Jesus’ words here, though, pointed forward to something the early Christians were keen to bear witness to. They had found a new Temple, a new way of encountering God. They had found it in Jesus himself, and they found it in one another as they gathered together in the Christian community. They were living stones in a new Temple, one in which there were no dividing walls. The walls of hostility between Jews and Gentiles, men and women had been broken down. The sick, the poor, the sinners – those who had been excluded from the old Temple – were explicitly included here. All could have “confidence to enter the sanctuary by …the new and living way that he opened”. All could find within the walls of God’s love the safety and warmth they needed, a home in God’s heart.
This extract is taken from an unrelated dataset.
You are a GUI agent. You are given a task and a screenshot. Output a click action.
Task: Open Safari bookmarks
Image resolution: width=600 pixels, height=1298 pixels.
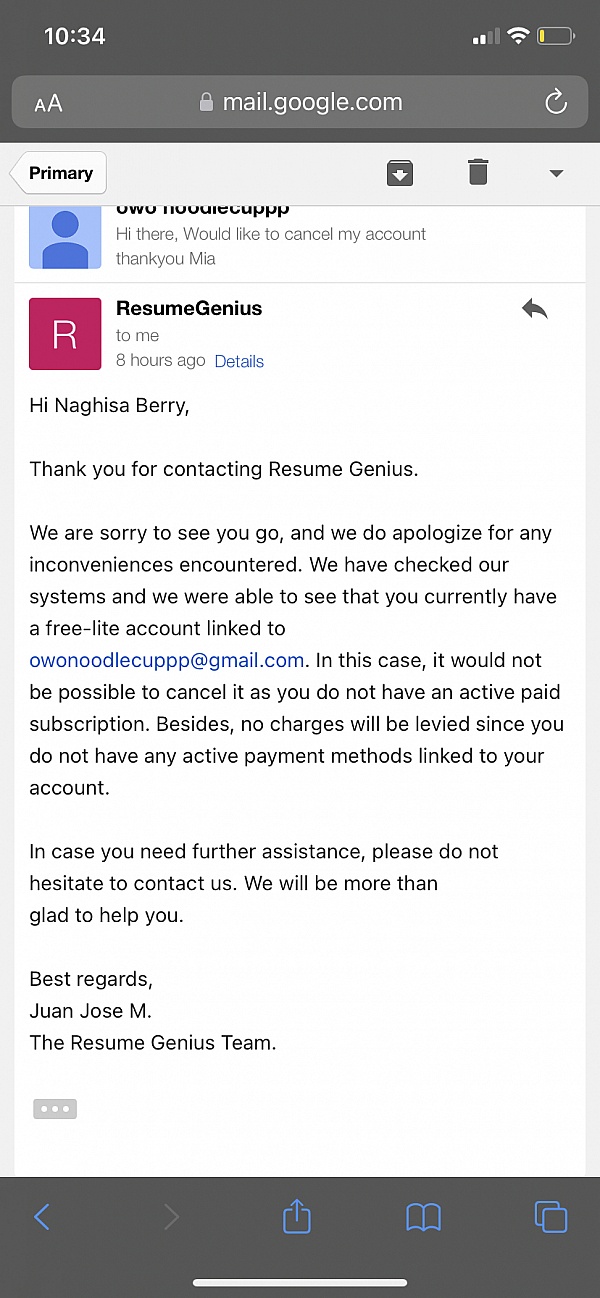click(424, 1216)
So on this Safeguarding Sunday in a week where the large stones of the church have tumbled, where walls of the large buildings have remained up by the lack of reporting and response, where walls have been ignored as to what is going on behind them and where walls have prevented the voices of victims and survivors to be heard, let’s think about the walls in our lives, the church and the world; the walls that are obstacles to us and to others, blocking the way, cutting us off from one another, hiding what is really going on, and the walls we long for, welcoming, protecting safe walls that give us the shelter we all need. Let’s pray too for all who need strong walls around them at this time – those who are homeless or refugees and especially remembering all the victims and survivors of abuse from within the church. And let’s pray that those of us who call ourselves Christian, part of God’s living temple, would always build walls which aren’t barriers but make safe and open places for all.